Three of main themes that we observed at HTH were:
  • a relaxed, can-do, and collaborative environment attitude where educators help one another  
  • peer-editing and iteration based in 'warm' and 'cool' feedback
  • a selfless, 'service to others' mentality
  • everything with purpose
But how could we re-create these themes at a faculty meeting?  A couple of things fell in to place for us: first of all, our team of teachers that went to HTH were champing at the bit to get started on some projects in their classes, and secondly, we were in the process of co-developing our school improvement plan.  As a result, the faculty activities that we came up with for the April Staff Meeting (after Good News and a few logistics) came to look like this:

Part One:  
  • Each of HTH Exploratory Team member got 1-2 minutes to speak about their experience at HTH, with a picture-heavy slide show (co-developed with another school here in our district) up in the background to provide some visuals and help us describe what we saw
  • Three of the team members presented their ideas for projects to be completed between now and the end of the year.  Their projects were:
    • Students creating a collaborative kinetic sculpture to demonstrate the concepts of Physics 11 and 12.
    • Creating/redesigning a library space where 'everyone wants to go'.
    • Creating travel blog posts about the Maghreb region, a French-speaking region of Northern Africa in order to be able to apply and get a job at www.worldofwanderlust.com to travel the world and write blog posts.
  • The three project leaders asked the staff to be a part of a Project Tuning Protocol so that they could get new ideas and help to make their projects even better.
  • The three other team members (and myself) facilitated the Project Tune (listen in on one of the discussions here)
  • The staff members self-organized into three collaborative groups according to the project they felt they were interested in and/or would have something to contribute and 'tune' project for their colleague.
  • Each group reflected on the process of "Project Tuning".
Part Two:
Peer-editing our School Improvement Plan
In each activity, I saw rich dialogue.  I saw people laughing, smiling, and working hard.  I saw people digging in and really trying to give critical feedback to their peers through the project tune and the peer-editing because people needed the feedback.  I saw frustration, and people trying to figure our the best way to articulate their thoughts to each other, and to the potential student and community audiences that will be participating in the projects and viewing our School Improvement Plan.

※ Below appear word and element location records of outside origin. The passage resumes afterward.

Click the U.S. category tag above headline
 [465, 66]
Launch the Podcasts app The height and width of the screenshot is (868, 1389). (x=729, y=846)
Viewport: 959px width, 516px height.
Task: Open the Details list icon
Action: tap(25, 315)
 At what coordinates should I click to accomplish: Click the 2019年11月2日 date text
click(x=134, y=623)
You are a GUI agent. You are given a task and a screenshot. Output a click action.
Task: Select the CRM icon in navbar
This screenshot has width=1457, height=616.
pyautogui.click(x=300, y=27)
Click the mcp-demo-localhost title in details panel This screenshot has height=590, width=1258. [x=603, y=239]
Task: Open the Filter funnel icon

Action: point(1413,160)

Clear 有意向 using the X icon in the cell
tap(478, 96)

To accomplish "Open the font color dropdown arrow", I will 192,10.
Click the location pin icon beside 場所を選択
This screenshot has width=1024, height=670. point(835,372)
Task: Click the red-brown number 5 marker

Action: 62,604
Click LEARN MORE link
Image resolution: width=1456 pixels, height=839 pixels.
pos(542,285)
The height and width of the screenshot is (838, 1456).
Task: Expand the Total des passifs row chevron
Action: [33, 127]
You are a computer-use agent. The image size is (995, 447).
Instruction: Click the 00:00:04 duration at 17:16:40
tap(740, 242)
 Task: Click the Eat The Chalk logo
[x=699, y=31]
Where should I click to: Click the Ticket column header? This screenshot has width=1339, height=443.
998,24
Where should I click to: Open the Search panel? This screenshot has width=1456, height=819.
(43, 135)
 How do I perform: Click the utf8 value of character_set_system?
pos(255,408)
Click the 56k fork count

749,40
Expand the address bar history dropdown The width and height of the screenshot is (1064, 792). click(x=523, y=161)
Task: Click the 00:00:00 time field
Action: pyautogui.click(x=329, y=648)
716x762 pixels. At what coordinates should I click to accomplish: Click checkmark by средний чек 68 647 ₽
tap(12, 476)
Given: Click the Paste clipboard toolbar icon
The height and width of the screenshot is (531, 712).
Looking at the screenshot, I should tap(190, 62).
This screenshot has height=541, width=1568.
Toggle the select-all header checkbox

I also saw a couple of people that were sitting back at different points and taking everything in, and that too was good: people have different ways of processing, and we need to honor that.  However, because each staff member knew that they had a task to accomplish for someone else, each staff member got involved.


By doing this activity, our faculty members 
  • got to work with each other in a relaxed, non-threatening manner
  • did two different styles of peer-editing through the project tune and through the SIP analysis
  • helped each other and did peer-editing with a purpose--they did it because they wanted to help their colleagues -- people needed their feedback in the form of a second set of eyes.  
  • got to do a great deal of "Learning Beyond The Content" (my next post--stay tuned).
While I would have loved to have taken our entire staff to High Tech High in San Diego, it was just not possible.  And although we will continue to send exploratory teams to California as we travel the PBL journey that we have embarked upon, we need to keep our entire faculty engaged and involved along the way.  By determining the most important pieces that we observed and developing activities that would help our faculty experience what we observed in the spirit of "learning by doing", I hope we whet people's appetites even more for Project-Based Learning!

I would like to acknowledge the work of Jordan Backman, Susanne Blohm, Jen Cacaci, Tanya Cail, Cecile McVittie, and Kirk Smith, our HTH Exploratory Team.  The leadership they continue to show about PBL has been truly inspirational.